役に立たないものが「役に立つ」

なんとか自分の時間ができた。

ところが「さて、何をして遊ぼうか 」と、悩んでしまう人がいる。

そんな人は、かなり仕事中毒になっている可能性がある。

 

あれこれ悩まず、なんでもいいから趣味や遊びの世界に首をつっこんでみることだ。

40の手習いでも全然かまわない。

演劇や音楽や絵画を鑑賞する、実際に楽器を演奏してみる、絵筆をとって絵を描いてみる、または短歌や俳句を書いてみる。

釣りやスイミング、テニスなどスポーツをするのもいいし、異分野の人たちとの交流に励んでみるのもいい。

 

基本は、自分が「面白そうだ」「やってみたい」と思ったことに、とりあえず手を出してみるのである。
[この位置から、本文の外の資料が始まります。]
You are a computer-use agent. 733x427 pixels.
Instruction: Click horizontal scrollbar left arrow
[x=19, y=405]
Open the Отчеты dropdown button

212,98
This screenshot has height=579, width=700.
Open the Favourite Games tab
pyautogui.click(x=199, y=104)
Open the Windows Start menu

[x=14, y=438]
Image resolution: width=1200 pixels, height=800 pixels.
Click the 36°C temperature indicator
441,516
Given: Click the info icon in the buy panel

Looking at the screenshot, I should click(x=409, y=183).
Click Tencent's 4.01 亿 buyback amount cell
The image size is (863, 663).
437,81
せっかく捻出した時間なので、仕事に役立つ資格の勉強にあてるのもいいだろう。

しかし、それでは仕事の延長になってしまい、幅が広がるとは思えない。

ここで一度「役に立つ」「役に立たない」という価値基準をはずして考えてはどうだろうか。

 

ニュートリノの観測でノーベル物理学賞を受賞した小柴昌俊さんは、受賞時のインタビューで「ニュートリノは何の役に立つのですか?」という質問に対して「何の役にも立ちません」と即座に答えた。

役に立つものにしか価値を見出さないという頭に縛られていては、人生は楽しく生きられない。

なんでも見てやろう、やってやろうという好奇心が、世界を広げることになる。

役に立たないものに時間を使うなど一見無駄に見えるが、その無駄をどんどん蓄積していくことが、後半生への貯金を増やしていくことになるのだ。

 

アフターファイブに趣味や習い事に精を出している女性のほうが、それに気づいているようだ。

退社後、お決まりのように居酒屋で愚痴の言い合いをしていると、定年後は「つまらない人」と誰からも相手にきれなくなるかもしれない。

脂ののっている忙しい時期だからこそ、役に立たないものに目を向けてほしい。

役に立たないものが「遊び心」を育てるのである。